The brand boasts an impressive pedigree of endorsements and sponsorships, and is regularly worn by elite athletes including top-tier yacht racing teams, NASCAR drivers, and countless surfers and fishermen.
Oakley: A Short History
A bit older than Costa, Oakley started in 1975, when the company only sold handlebar grips for motocross.
Only in 1980 did they launch their first pair of goggles dubbed the O-Frame. The company soon branched from motocross goggles to ski goggles, sports, and tactical eyewear.
Oakley ultimately landed a government contract, producing shades for law enforcement, military, and regular civilians.
Both brands are owned by parent company EssilorLuxottica (take that as you may).
So which is better?
They’re both quality brands with excellent sport performance eyewear, so it really depends on your personal needs.
Oakleys tend to be more versatile since the company sells everything from shooting and tactical glasses to skiing, cycling, and deep water fishing sunglasses.
They excel at producing durable, high-impact resistant frames, and their Prizm line of lenses produce crisp detail and color contrast.
Costa, on the other hand, specializes in water sports and fishing sunglasses. What they don’t have in versatility, they make up for in specialization and quality.
They’re most well-known for their glass lens, which is consistently rated the best for visual clarity. They’re especially good for those with light-sensitive eyes too.
Here are a few of their most popular models:
Oakley Flak 2.0
Costa Del Mar Fantail
Costa Del Mar Reefton
Costa Del Mar Diego
Costa vs.

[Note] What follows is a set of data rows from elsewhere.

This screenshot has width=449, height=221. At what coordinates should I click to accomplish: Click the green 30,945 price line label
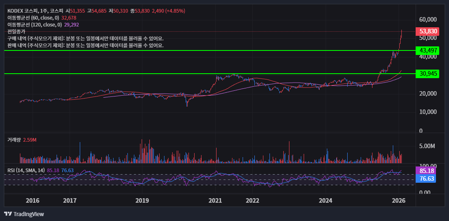(x=428, y=74)
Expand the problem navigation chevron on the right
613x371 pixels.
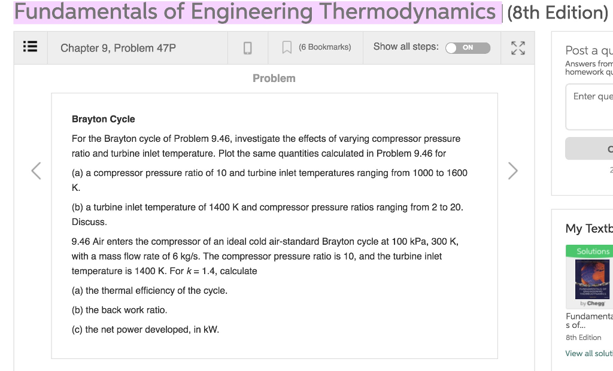(513, 171)
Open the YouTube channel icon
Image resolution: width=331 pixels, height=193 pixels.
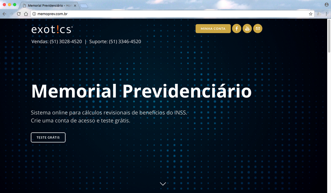point(247,28)
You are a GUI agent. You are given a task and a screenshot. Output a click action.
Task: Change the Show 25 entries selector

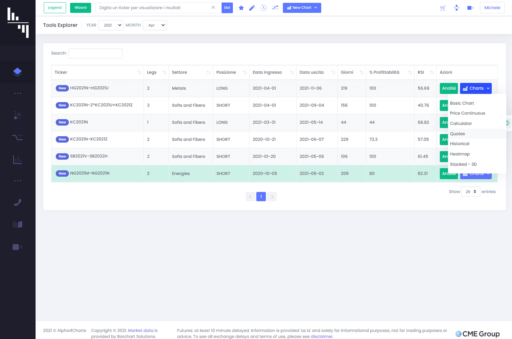(x=471, y=191)
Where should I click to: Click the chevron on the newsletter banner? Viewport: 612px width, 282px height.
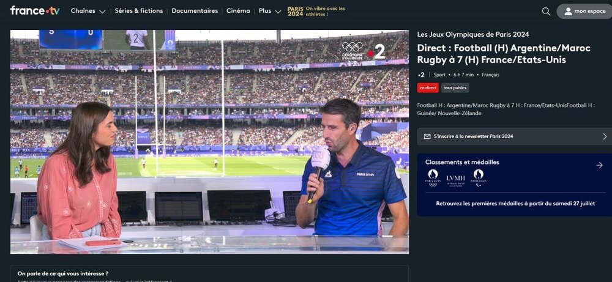[x=605, y=136]
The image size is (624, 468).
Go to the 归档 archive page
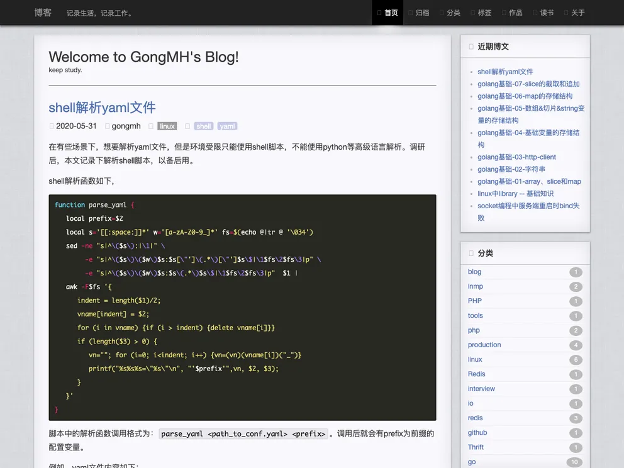point(419,13)
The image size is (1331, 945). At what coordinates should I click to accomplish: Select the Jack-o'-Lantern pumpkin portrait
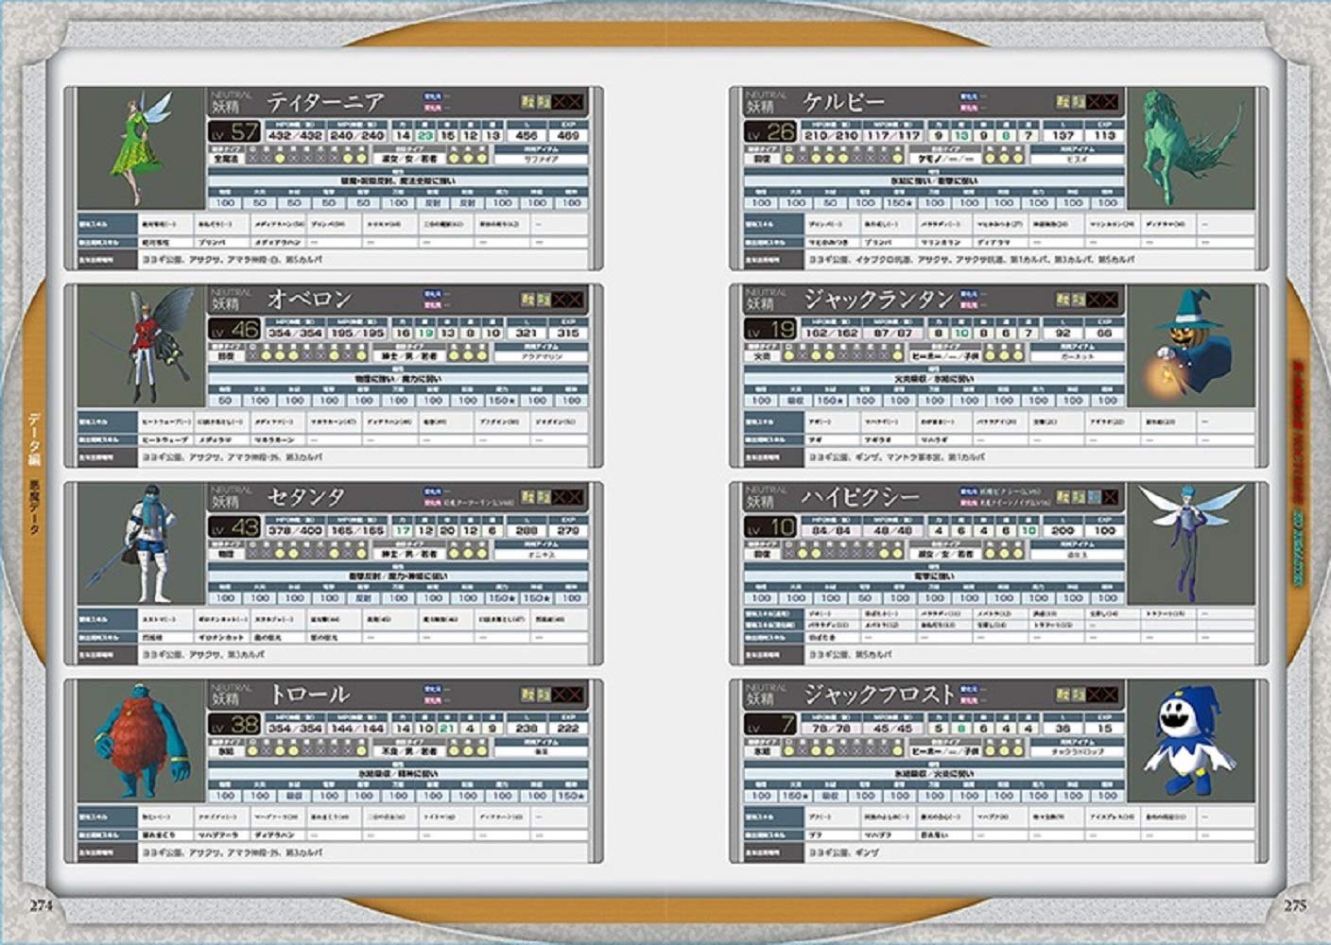click(x=1190, y=346)
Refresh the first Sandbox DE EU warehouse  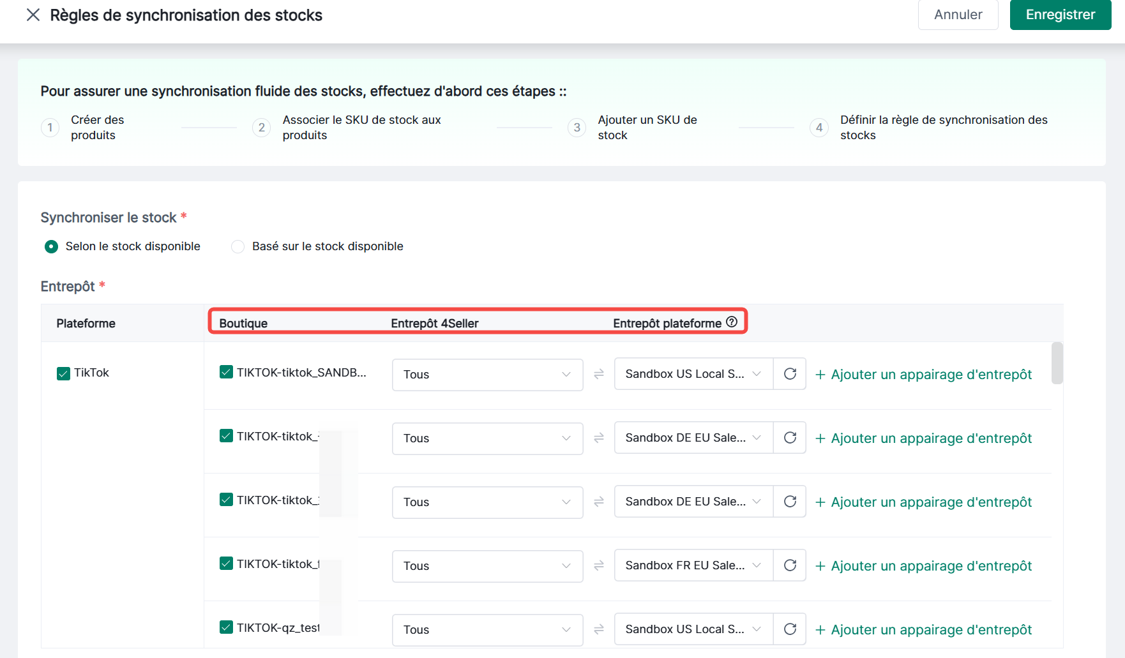[790, 438]
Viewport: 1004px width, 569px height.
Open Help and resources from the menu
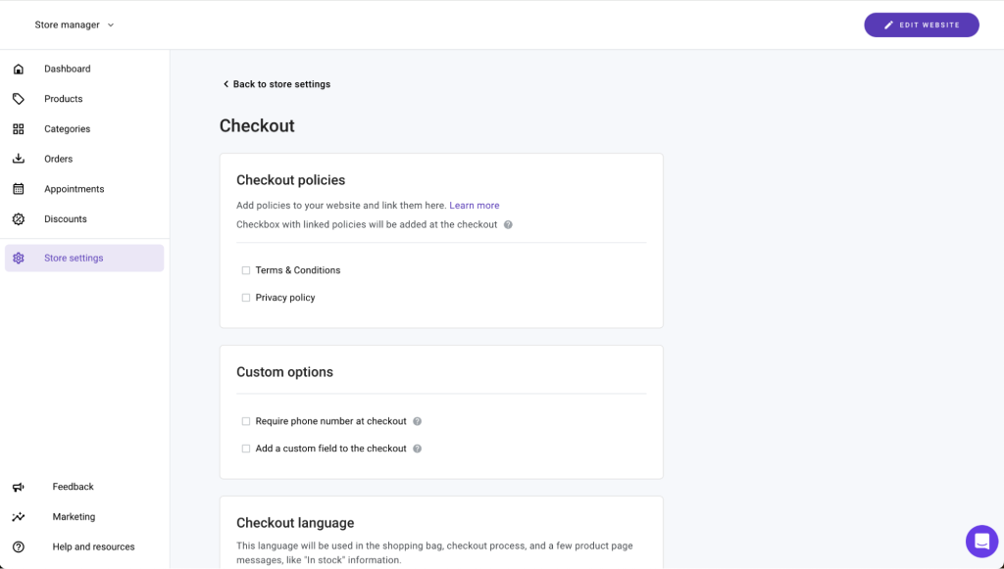(x=92, y=546)
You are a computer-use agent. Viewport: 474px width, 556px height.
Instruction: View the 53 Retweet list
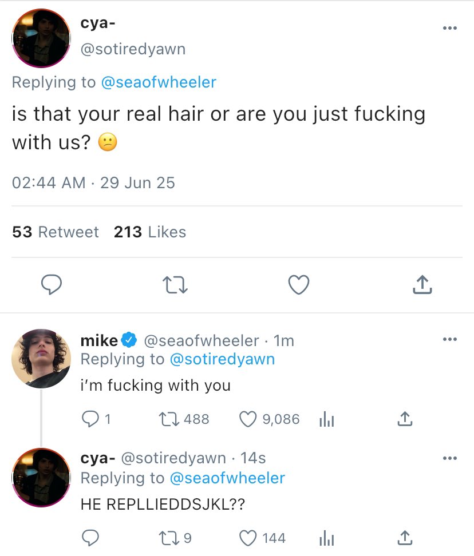56,232
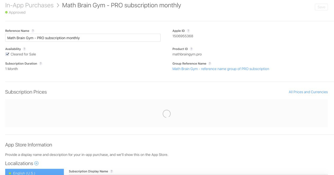Click Product ID help question mark
Viewport: 334px width, 175px height.
[x=191, y=49]
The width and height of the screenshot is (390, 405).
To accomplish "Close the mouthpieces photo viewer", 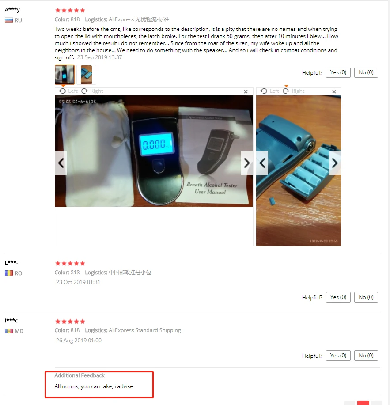I will coord(334,91).
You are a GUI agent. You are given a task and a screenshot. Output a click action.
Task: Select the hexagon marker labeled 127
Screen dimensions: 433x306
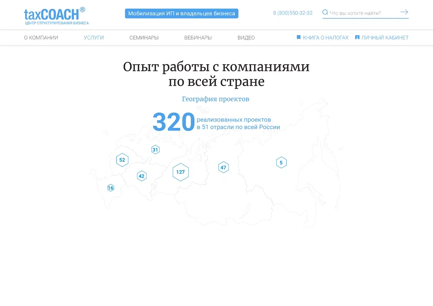(x=181, y=172)
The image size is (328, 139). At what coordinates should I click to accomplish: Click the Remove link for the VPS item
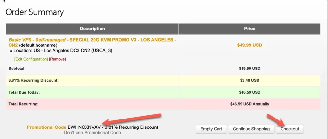(x=57, y=59)
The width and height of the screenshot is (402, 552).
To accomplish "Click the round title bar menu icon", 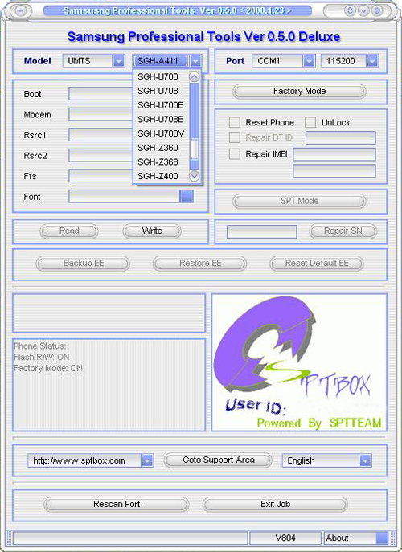I will (21, 10).
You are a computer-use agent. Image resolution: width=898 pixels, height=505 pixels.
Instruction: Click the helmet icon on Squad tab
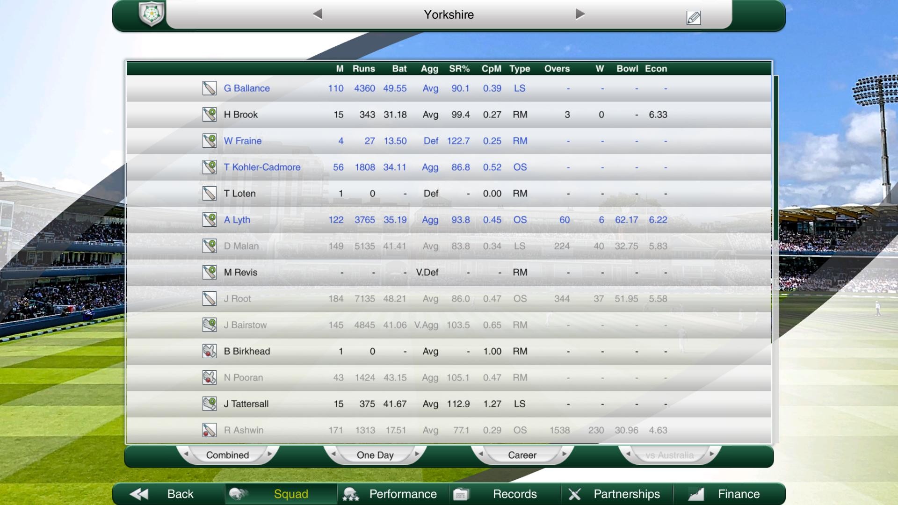point(239,494)
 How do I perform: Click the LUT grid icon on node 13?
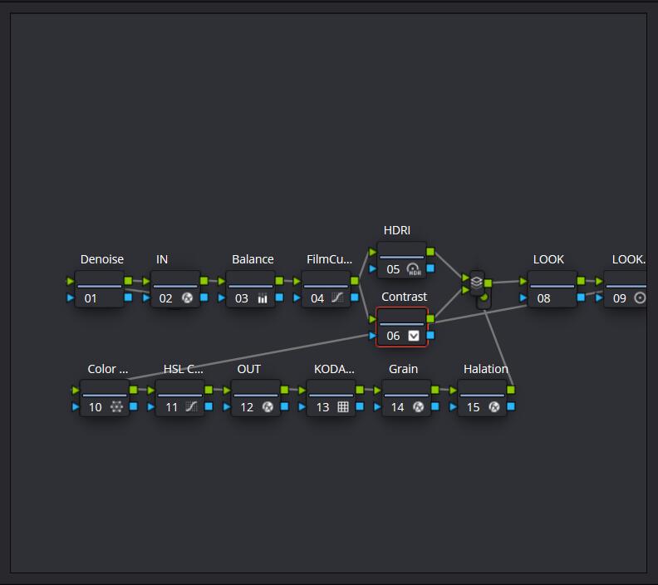tap(343, 407)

Oakley: Lenses
Let’s face it, the single most important criteria when choosing a pair of sunglasses are the lenses. Both Costa and Oakley offer polarized lenses in multiple tints and mirror coatings, though Oakley also has non-polarized options.
Costa 580 Lenses
The Costa 580G glass lens has multiple layers designed to filter out harsh yellow light in the visible light spectrum, enhancing blues, reds, and greens while you’re on the water.
(580 refers to the wavelength of yellow light as measured in nanometers.)
They have multiple lens colors (including copper or gray base tints) for different light environments, and mirrored exteriors reflect light and harmful rays from getting through. You’ll get anywhere from 10-12% light transmission through their 580Gs, which is great if you’ve got really sensitive eyes.
Besides being optically superior to plastic or polycarbonate, glass lenses are more scratch-resistant.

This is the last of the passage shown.